Behind the Music: Bret Werb and Shoah Songs
This series will introduce the scholars and musicians who will participate in USC Shoah Foundation Center for Advanced Genocide Research’s international workshop Singing in the Lion’s Mouth: Music as Resistance to Genocide, Oct. 10-11, 2015. The event will include two days of programming that highlight the use of music as a tool to resist oppression and spread awareness, including film screenings, and academic symposium and a concert.
Virtually everyone has listened to a popular song with its lyrics changed for comedic or dramatic effect. But a perhaps little-known fact of the Holocaust is that this type of parody was also a common practice in some of the most hellish places on Earth: concentration camps.
In the presentation given by Bret Werb, Music Collection Curator at United States Holocaust Memorial Museum (USHMM), attendees will have the chance to learn about and listen to some of these so-called “Shoah topical songs.” Werb’s paper is titled “Censorship, Sabotage and Self-Subversion in the Yiddish Shoah Song” and it explores the common practice among concentration camp prisoners to write and sing songs about the horrific experiences they were going though at the time. Werb and his colleagues have collected over a thousand of these songs and believe they are valuable and illuminating forms of documentation of the Holocaust.
Werb said topical songs have long been a popular form of expression because while most people can’t write music, nearly anyone can put words to an existing melody. During the Holocaust, writing and singing songs was not merely a way for prisoners to pass the time, but also a way to document what was happening to them.

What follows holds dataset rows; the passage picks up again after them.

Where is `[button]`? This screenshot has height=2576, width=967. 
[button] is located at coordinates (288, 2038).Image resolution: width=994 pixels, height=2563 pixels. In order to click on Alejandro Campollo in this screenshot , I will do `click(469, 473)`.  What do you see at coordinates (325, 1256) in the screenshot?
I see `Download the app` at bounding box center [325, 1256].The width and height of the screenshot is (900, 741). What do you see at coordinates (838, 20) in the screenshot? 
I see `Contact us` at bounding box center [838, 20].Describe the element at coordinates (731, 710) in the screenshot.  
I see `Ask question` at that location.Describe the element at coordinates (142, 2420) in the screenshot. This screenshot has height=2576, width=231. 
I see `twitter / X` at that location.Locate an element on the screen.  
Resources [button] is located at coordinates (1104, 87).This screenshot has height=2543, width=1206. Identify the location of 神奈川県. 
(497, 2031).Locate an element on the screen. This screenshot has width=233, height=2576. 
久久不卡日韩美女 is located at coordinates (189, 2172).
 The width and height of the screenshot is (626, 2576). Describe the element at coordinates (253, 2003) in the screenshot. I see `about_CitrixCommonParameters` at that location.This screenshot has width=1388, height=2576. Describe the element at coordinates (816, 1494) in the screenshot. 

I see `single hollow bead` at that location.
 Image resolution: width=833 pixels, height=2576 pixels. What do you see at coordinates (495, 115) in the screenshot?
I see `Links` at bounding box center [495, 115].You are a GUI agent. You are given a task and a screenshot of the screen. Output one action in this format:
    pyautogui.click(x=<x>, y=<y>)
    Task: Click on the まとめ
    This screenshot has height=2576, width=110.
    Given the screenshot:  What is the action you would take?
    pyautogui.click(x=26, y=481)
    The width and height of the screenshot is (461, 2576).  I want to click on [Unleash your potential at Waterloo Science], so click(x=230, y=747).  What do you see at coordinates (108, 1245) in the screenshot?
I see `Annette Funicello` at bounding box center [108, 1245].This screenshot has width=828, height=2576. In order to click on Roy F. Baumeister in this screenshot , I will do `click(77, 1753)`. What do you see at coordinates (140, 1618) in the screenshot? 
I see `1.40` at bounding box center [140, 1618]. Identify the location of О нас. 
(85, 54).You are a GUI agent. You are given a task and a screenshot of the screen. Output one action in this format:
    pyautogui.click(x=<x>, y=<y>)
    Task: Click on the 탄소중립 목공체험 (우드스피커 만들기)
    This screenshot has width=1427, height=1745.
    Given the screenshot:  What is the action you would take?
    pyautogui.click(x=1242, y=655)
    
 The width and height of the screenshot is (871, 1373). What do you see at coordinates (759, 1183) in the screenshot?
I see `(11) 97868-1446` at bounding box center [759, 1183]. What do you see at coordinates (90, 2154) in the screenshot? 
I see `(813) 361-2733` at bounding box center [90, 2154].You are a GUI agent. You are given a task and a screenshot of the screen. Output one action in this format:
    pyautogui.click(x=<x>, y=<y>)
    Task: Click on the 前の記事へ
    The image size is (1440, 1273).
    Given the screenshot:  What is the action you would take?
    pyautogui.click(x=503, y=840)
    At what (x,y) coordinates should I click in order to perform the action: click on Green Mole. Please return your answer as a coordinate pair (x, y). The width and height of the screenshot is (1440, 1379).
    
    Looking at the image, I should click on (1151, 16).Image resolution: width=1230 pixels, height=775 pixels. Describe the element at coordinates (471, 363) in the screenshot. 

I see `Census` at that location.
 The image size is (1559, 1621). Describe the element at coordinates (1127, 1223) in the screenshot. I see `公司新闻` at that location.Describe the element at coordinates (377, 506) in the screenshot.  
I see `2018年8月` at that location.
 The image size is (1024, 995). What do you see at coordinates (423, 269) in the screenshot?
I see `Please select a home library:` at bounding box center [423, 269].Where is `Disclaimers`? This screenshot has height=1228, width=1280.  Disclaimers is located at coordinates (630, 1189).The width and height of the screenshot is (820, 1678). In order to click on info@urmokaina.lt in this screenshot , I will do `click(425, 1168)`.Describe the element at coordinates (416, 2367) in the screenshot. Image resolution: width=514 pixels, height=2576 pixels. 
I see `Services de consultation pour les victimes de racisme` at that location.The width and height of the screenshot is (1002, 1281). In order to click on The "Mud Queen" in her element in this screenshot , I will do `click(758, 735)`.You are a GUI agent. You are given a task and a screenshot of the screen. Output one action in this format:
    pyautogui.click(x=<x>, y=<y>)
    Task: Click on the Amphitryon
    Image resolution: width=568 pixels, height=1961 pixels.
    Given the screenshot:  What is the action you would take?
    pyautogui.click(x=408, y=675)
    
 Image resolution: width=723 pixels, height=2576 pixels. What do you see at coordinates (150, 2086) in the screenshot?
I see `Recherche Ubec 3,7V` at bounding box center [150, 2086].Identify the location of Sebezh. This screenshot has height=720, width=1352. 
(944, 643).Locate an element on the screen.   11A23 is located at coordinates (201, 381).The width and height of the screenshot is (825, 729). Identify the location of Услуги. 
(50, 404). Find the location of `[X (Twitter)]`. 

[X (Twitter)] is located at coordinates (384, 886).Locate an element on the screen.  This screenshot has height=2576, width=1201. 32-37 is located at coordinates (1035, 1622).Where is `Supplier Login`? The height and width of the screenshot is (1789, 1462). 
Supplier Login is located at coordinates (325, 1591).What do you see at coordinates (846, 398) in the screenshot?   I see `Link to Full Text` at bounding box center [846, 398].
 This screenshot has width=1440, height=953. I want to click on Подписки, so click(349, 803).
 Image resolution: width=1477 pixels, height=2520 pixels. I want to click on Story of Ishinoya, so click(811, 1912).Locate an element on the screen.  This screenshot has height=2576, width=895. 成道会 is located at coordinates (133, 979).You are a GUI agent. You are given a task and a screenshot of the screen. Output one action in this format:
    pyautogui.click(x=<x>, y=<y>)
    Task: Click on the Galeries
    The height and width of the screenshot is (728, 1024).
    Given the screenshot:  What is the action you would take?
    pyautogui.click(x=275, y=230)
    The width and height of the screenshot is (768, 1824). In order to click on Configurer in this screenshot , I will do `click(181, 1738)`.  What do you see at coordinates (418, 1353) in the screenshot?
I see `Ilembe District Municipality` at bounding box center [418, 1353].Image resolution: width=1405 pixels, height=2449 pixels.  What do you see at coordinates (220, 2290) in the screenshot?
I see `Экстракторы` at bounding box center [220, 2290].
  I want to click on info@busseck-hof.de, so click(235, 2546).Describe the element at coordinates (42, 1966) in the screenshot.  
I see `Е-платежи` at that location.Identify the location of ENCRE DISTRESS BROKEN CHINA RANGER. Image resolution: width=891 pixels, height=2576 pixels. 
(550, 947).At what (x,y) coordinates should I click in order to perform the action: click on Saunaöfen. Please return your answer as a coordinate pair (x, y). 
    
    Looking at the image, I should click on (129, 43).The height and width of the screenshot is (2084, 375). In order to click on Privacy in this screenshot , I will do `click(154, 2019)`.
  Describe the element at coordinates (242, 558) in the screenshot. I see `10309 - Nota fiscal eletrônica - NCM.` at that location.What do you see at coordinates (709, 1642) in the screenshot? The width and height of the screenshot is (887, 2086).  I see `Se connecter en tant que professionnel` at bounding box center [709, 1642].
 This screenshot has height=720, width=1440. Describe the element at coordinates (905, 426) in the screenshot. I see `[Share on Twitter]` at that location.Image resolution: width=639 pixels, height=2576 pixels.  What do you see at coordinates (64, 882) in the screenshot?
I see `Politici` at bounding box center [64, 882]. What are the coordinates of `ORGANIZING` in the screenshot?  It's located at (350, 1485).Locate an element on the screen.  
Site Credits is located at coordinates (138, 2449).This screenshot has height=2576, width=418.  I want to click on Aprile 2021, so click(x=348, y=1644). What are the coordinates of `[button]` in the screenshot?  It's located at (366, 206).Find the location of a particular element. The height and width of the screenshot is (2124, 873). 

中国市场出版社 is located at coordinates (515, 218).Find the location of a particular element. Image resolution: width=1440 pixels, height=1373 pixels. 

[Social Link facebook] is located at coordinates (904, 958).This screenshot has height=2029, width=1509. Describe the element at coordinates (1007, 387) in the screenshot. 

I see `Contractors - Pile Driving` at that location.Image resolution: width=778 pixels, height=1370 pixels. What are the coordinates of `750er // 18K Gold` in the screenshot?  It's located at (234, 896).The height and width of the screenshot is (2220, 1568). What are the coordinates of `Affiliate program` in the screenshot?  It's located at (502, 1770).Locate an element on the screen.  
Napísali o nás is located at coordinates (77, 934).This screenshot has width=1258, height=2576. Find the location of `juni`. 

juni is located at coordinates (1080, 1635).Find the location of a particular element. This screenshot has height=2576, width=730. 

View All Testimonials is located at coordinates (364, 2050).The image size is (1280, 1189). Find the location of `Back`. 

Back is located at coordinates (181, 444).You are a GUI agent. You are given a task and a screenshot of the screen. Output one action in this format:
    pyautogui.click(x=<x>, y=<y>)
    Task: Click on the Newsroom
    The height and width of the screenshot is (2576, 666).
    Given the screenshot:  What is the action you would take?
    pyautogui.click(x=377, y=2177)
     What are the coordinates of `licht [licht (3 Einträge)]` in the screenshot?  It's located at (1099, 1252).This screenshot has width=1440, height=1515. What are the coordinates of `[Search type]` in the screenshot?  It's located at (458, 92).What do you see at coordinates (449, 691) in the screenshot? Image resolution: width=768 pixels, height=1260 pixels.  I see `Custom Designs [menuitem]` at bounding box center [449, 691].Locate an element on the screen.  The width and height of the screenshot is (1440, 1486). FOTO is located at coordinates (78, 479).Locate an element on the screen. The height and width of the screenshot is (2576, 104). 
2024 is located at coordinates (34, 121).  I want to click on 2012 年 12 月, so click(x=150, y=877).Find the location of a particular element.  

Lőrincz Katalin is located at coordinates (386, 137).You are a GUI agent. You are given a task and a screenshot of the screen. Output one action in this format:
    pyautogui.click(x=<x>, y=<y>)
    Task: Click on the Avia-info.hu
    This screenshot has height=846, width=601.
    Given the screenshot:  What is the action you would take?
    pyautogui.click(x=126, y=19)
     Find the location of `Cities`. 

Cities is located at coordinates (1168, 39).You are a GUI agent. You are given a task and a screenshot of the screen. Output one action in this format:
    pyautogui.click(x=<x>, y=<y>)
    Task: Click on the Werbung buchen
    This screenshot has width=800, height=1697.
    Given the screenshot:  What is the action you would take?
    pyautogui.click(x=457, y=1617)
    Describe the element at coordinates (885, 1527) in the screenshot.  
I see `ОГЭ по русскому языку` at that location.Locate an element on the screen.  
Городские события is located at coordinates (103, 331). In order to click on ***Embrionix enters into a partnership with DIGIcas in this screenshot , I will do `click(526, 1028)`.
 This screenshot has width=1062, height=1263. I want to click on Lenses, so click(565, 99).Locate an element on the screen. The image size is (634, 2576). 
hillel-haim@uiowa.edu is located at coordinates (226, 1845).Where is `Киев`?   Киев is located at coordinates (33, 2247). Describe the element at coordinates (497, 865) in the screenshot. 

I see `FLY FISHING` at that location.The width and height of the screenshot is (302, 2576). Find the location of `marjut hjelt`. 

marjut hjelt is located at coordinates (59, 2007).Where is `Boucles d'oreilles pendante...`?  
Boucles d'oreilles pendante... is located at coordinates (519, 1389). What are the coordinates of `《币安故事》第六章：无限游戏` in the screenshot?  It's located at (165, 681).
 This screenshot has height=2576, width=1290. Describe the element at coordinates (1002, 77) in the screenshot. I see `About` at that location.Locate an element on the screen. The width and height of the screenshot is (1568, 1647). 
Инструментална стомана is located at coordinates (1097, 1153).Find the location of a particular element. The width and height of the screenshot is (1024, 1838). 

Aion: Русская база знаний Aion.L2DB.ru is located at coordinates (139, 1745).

“This is what the people going through these experiences used to express what was happening, and to try to assure that some of these occurrences could be remembered even if they didn’t survive the war,” he said.
But listeners may be surprised by the content of some of the songs. Werb said the lyrics often demonstrate anger or aggression toward fellow Jews who the singer believes have more privilege, or others who are not necessarily the direct cause of their misery. “When you have a very limited worldview if you’re a prisoner, it’d be natural to attack the person you perceive as your nearest enemy rather that the one who is openly the cause of your troubles,” Werb said.
The workshop at USC will be an opportunity for Werb to present Shoah topical songs as a valid form of documentation in modern Holocaust and genocide studies. People began collecting these songs even before World War II was completely over, he said, and they were one of the first sources of documentation of the Holocaust until other, more tangible forms of evidence, like artifacts and photographs, took over the scholarship.
Werb said he is looking forward to attending the other workshop sessions, and hopes that attendees begin to appreciate Shoah topical songs’ place within the broader context of prisoner songs, protest music and music as resistance to genocide.